Render each line of the records below as a Markdown table with the columns No. and Line, skipping blank lines. Leave the pictures out of the table.

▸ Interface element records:
____________________

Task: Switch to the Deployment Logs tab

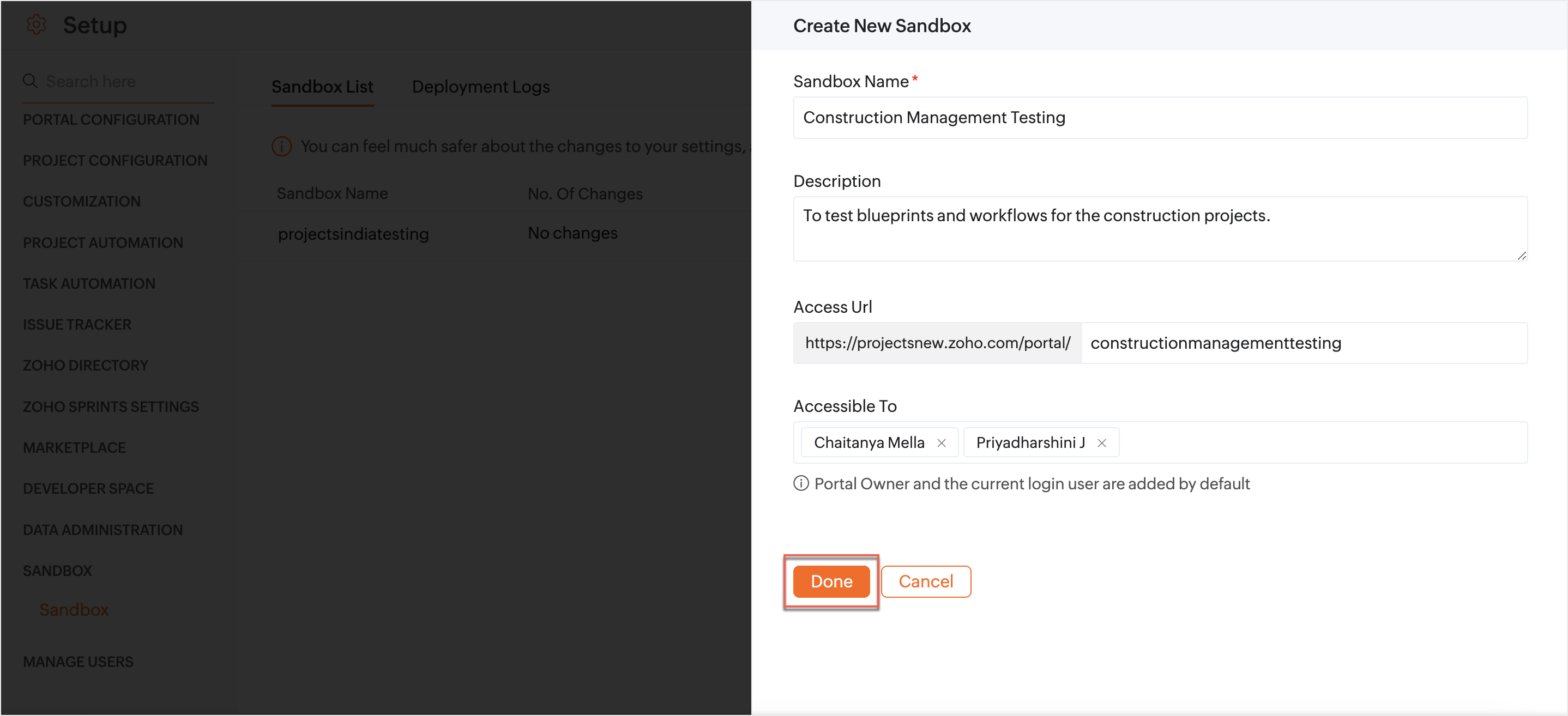Action: pyautogui.click(x=480, y=87)
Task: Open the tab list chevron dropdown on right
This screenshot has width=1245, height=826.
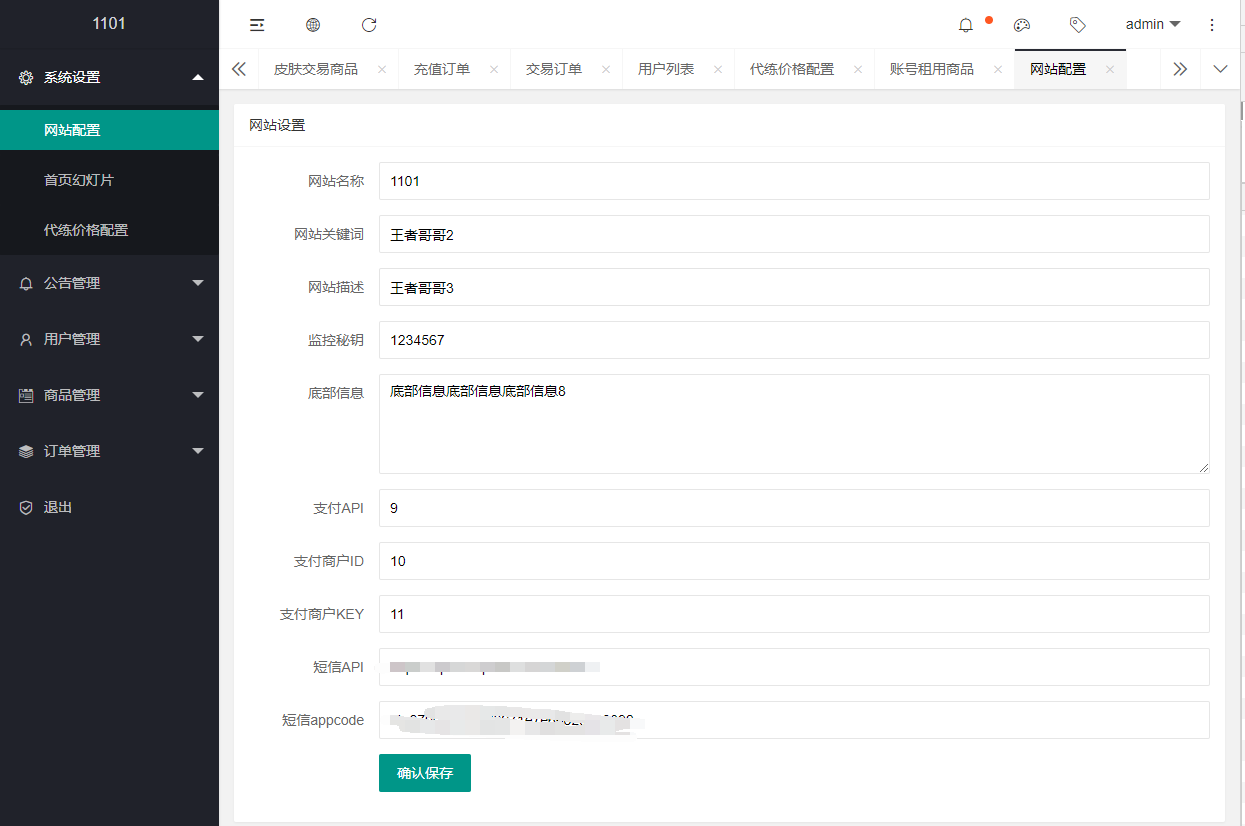Action: [1220, 69]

____________________

▸ THE OUTPUT:
| No. | Line |
|---|---|
| 1 | Task: Switch to the Deployment Logs tab |
| 2 | Action: pyautogui.click(x=480, y=87) |
| 3 | Task: Open the tab list chevron dropdown on right |
| 4 | This screenshot has width=1245, height=826. |
| 5 | Action: [1220, 69] |